With the film tie-in, the game is presumably aimed at the younger market. Do you think there's a lot in there for adults to enjoy, too? Will they enjoy the retelling of the story in the game?
What I do know is that Disney put it out to testers, and it was very, very well received, both by younger audiences and older audiences. I certainly hope so. It's primarily aimed at a younger audience, but with the intention of being played by older players as well.
I presume you've enjoyed it, at least?
Oh yes, very much so! It was a great honour, to be honest, to be asked to come up with a design, and really, really fun. It's why games design is such fun, to be honest. You've got a problem, you throw some ideas around, and then you suddenly think “That would work!” Then people get excited, and hopefully people like yourselves and the audience will enjoy playing the game.

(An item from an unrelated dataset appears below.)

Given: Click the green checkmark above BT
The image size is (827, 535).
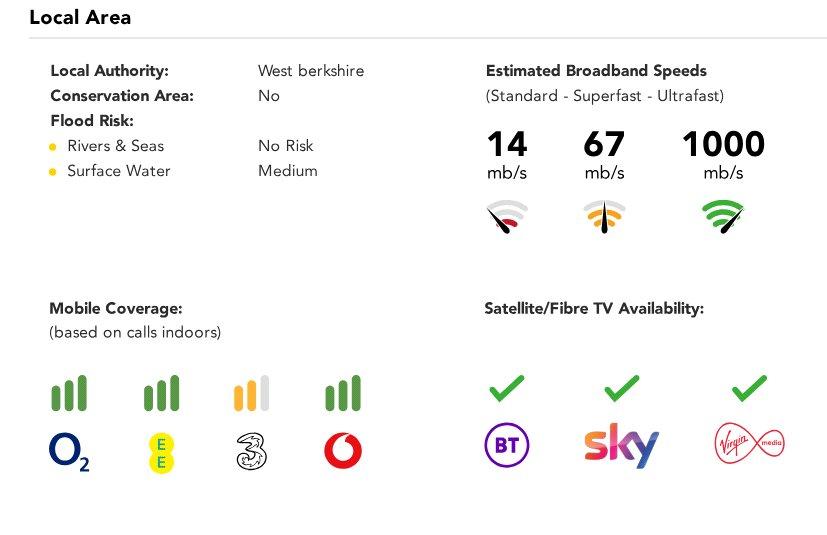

Finding solutions to creative problems, as it were, then.
Absolutely.
Now, it's a DS title, and from what you've said it's going to be heavily stylus driven. Do you make use of the DS' other capabilities? Does it support the new camera on the DSi, or the microphone, or anything like that?
Not the camera, but the microphone, absolutely, yes. What we have is a hint system, where if you're stuck, you can blow into the microphone and it's like a sort of snowflake effect which highlights the hotspots on the screen. What we were aiming for was to have a game where it was actually quite difficult to get stuck. I think what a modern audience wants is to know why they're stuck, and they want to know what they need to do to progress, which is quite difference to the adventurer of the 90s. That's why, in many ways, a minigame works well. If you fail twice in a minigame, you get better and better, and then the third time you succeed. It's much, much easier to put a gameplay
ramp-up in that sense, than it is in a traditional adventure, where there was a fairly constant level of difficulty all the way through. But yes, to answer your question, we do use the microphone.
Time to wrap this up. What's the one thing that you really want people to take away from this?
Does it have to be just one?
*laughs* No.
*laughs* Okay, the key things I want: I want people to enjoy the gameplay through the humour, and through the satisfaction of solving the puzzles, and I really hope that people will be inspired – having played the game and watched the film – to go and read the book.